Karelle Lamouche, Accor Group Chief Commercial Officer – Premium, Midscale and Economy

Rising inflation, soaring interest rates and economic uncertainty are causes for concern for consumers across the globe. But despite feeling the pinch, the desire to travel still remains strong, according to Accor’s global commercial chief.

“While we have higher cost of living, the rising inflation rate and GDP – leisure travel is still extremely strong,” Accor Group Chief Commercial Officer – Premium, Midscale and Economy, Karelle Lamouche, told HM.

“There are no signs of reduction in demand.

“Even when you look ahead to the booking pattern coming into summer in the southern hemisphere, demand is still very strong.”

In her more than 20 years with Accor, including as Chief Commercial Officer for Accor Northern Europe throughout the pandemic, Lamouche has observed a plethora of consumer travel trends.

And despite the varying challenges in different markets, a similar pattern emerges across the board.

“[Australia’s] level of occupancy is similar to what you see in Europe, is similar to what you see in the Middle East,” she said.

“The rate of growth is very similar and the way the markets behave from a leisure to a business perspective is also very similar.”

Amid higher airfares and increased cost pressures, Lamouche says people are travelling smarter and being savvy about maximising their time away.

“What we’re seeing is less trips but longer,” she said.

“The frequency is not as it was in 2019, however, [trips] tend to be extended because the cost of traveling is so high, people need to make the most of it.”

Key partnerships drive results

With 42 brands in its stable, Accor caters to a broad range of traveller needs, as Lamouche points out. And since launching its loyalty and booking platform ALL – Accor Live Limitless in 2019, the group is continuing to innovate to secure and retain new guests.

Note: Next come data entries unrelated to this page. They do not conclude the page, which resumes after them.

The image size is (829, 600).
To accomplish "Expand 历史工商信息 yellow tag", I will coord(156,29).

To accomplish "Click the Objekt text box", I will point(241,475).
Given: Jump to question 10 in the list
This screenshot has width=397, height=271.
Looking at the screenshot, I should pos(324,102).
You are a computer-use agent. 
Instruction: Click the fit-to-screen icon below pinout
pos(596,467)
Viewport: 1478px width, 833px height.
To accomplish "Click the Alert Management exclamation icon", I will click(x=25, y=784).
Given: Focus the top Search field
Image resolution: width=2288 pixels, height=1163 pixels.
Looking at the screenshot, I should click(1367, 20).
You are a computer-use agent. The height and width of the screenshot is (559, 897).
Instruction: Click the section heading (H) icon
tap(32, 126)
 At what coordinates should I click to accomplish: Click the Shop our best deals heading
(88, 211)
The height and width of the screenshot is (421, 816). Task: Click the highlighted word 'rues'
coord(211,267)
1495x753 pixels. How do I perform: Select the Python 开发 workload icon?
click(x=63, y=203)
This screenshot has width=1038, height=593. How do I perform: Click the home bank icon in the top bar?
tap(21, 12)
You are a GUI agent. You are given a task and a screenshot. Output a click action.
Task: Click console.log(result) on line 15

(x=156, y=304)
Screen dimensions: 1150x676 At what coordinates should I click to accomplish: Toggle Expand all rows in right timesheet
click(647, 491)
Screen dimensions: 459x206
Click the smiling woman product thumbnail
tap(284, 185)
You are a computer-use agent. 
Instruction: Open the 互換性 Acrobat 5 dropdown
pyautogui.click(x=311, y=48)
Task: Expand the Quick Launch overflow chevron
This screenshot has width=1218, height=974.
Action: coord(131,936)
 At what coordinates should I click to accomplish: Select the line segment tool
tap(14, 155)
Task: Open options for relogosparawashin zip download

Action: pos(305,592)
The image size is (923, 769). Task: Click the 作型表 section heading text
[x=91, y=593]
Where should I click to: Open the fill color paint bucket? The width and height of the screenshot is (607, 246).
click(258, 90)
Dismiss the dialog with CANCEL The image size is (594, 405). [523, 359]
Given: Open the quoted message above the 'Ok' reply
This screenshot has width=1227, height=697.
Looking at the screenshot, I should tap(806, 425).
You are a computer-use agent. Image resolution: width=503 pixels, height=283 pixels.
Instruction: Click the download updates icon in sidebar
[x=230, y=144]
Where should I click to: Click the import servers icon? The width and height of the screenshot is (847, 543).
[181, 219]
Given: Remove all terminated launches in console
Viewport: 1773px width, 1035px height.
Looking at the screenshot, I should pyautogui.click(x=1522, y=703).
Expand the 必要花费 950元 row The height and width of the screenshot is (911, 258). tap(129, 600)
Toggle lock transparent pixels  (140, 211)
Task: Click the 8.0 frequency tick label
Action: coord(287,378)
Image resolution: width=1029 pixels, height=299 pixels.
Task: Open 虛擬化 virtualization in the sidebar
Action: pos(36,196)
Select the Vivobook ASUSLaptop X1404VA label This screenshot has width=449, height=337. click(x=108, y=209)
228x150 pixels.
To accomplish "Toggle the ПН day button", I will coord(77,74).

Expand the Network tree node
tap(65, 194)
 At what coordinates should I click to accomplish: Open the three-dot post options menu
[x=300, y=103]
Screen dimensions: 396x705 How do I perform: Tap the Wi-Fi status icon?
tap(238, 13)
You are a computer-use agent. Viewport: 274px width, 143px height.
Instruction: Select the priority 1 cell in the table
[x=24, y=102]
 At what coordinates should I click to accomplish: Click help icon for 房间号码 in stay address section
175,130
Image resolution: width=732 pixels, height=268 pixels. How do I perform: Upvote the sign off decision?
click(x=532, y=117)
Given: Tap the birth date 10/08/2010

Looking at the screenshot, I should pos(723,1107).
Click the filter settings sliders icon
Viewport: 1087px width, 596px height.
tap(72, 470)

“It’s what we call augmented hospitality – it brings value to guests,” Lamouche said of the ALL platform.

Accor’s commercial partnerships are an important factor in the success of brands and in the loyalty platform more broadly.

“We segment our partners based on the different expectation that we have. Is it about brand equity, is it about commercial equity, or is it about the value proposition that we’re bringing to the consumers?” Lamouche explained.

For brands, securing partners with similar values and goals is helping to build brand equity and awareness.

Midscale brand Novotel, for example, recently announced a partnership with leading sleep and mediation app, Calm, to offer guests free content aimed at aiding sleep and reducing stress.

“With Novotel we’ve been working with Calm and with Disney to be able to leverage the family angle for instance,” Lamouche said.

Meanwhile, at a Group level, Accor’s partnership with Australian airline Qantas continue to grow.

“The team is managing all the Qantas lounges, which is a great opportunity from an operating model but also for visibility from the brand perspective,” she said.

“From a loyalty perspective, it’s about being able to give Qantas and Accor travellers the benefit of this augmented partnership.

“It’s going to be a value add for the consumer. It is as beneficial for Qantas as it is for us.”